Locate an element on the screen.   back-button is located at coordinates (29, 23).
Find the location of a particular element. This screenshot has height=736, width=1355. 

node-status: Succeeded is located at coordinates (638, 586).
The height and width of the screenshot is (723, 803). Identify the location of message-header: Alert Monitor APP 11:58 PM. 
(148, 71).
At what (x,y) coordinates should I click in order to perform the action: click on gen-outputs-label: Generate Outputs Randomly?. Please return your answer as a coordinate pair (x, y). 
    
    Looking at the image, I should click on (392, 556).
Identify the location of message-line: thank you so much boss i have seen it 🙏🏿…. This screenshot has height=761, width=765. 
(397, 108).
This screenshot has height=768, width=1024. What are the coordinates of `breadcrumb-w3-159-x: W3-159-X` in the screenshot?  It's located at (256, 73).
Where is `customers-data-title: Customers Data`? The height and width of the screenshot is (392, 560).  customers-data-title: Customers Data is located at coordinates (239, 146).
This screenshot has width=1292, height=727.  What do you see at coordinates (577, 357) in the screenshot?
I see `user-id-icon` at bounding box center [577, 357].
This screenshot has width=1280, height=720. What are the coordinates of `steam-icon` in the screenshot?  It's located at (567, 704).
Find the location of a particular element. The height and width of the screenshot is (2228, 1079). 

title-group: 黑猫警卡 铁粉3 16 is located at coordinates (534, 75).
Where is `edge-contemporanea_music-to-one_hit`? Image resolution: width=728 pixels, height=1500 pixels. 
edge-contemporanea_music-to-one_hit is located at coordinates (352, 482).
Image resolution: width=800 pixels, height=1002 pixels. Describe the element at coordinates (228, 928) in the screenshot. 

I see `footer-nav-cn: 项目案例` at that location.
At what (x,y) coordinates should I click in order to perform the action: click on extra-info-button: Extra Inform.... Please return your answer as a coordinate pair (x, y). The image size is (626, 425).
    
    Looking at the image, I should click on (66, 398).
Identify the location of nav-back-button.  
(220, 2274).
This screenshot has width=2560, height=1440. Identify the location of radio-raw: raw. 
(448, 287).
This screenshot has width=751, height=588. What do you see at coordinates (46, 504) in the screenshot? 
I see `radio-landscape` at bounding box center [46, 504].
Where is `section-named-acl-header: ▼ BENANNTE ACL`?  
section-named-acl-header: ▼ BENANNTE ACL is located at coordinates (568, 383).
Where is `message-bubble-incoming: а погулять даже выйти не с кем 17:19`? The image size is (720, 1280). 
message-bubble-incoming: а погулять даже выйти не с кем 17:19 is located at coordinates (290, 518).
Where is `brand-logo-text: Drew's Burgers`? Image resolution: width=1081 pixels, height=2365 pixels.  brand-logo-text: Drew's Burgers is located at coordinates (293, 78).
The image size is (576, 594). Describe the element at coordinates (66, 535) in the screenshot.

========

Job:
Please put the lines of the items, from the line holding "Identify the location of nav-back-button." through the end of the items, inclusive, into a JSON list of strings with one string per line, leaving out blank lines.

Exercise answer:
[
  "Identify the location of nav-back-button.  ",
  "(220, 2274).",
  "This screenshot has width=2560, height=1440. Identify the location of radio-raw: raw. ",
  "(448, 287).",
  "This screenshot has width=751, height=588. What do you see at coordinates (46, 504) in the screenshot? ",
  "I see `radio-landscape` at bounding box center [46, 504].",
  "Where is `section-named-acl-header: ▼ BENANNTE ACL`?  ",
  "section-named-acl-header: ▼ BENANNTE ACL is located at coordinates (568, 383).",
  "Where is `message-bubble-incoming: а погулять даже выйти не с кем 17:19`? The image size is (720, 1280). ",
  "message-bubble-incoming: а погулять даже выйти не с кем 17:19 is located at coordinates (290, 518).",
  "Where is `brand-logo-text: Drew's Burgers`? Image resolution: width=1081 pixels, height=2365 pixels.  brand-logo-text: Drew's Burgers is located at coordinates (293, 78).",
  "The image size is (576, 594). Describe the element at coordinates (66, 535) in the screenshot."
]